* **WHAT YOU NEED TO DO**: Read the records below. Copy each line where the string "agent" occurs.

* **EXCERPTED DATA**:
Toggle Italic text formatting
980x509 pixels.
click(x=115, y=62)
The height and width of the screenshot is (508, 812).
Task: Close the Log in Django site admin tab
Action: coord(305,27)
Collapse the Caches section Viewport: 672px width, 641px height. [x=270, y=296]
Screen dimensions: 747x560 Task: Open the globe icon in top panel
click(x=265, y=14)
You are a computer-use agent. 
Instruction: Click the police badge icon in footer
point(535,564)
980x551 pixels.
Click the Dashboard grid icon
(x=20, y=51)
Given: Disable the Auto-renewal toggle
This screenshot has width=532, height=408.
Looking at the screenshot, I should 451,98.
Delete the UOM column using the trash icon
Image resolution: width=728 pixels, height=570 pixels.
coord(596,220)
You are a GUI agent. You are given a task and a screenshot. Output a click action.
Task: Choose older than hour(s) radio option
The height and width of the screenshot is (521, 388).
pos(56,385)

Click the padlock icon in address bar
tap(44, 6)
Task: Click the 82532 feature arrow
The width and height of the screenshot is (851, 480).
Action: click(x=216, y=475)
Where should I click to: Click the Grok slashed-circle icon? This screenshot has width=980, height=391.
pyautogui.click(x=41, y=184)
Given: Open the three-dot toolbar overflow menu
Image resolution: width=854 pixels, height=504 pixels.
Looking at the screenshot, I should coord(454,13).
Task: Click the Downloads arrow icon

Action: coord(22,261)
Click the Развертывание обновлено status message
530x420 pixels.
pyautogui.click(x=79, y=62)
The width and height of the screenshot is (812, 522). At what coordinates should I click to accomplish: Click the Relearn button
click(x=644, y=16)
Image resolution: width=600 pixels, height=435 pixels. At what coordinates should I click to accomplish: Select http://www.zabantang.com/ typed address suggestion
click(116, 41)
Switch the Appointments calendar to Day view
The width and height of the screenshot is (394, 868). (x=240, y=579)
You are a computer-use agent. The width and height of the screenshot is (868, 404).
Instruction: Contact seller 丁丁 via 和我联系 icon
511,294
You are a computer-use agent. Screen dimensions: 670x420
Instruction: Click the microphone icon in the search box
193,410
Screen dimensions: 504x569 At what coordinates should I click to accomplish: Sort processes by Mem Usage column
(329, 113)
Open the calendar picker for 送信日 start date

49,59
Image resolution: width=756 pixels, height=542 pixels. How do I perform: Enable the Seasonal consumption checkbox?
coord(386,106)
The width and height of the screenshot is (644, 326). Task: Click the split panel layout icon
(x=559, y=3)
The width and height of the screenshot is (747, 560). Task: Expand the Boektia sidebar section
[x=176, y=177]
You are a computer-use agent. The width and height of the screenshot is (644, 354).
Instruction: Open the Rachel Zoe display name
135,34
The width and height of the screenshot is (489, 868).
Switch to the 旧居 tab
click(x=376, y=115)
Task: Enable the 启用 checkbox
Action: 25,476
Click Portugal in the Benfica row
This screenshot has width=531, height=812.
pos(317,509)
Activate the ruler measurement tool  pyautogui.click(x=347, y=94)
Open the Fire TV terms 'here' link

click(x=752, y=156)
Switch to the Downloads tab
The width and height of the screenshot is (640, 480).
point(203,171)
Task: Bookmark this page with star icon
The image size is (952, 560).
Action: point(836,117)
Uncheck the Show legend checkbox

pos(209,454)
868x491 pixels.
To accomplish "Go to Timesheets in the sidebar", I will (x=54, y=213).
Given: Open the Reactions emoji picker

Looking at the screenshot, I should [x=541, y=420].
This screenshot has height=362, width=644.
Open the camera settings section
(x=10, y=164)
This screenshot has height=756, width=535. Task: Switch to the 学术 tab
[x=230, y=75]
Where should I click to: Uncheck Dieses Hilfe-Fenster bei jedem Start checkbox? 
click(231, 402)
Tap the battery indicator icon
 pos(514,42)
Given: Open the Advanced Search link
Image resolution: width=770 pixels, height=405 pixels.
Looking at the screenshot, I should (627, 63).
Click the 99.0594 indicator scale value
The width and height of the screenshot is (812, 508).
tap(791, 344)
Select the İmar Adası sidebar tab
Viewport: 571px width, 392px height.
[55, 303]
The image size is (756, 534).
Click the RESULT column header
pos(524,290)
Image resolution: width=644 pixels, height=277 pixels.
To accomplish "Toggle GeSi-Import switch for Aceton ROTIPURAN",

* **REPLY TO THE EXERCISE**:
You are a computer-use agent. 
You are a GUI agent. You are given a task and a screenshot. Output a click action.
You are a computer-use agent. The width and height of the screenshot is (868, 404).
You are a computer-use agent. Screen dimensions: 670x420
You are a computer-use agent. The width and height of the screenshot is (644, 354).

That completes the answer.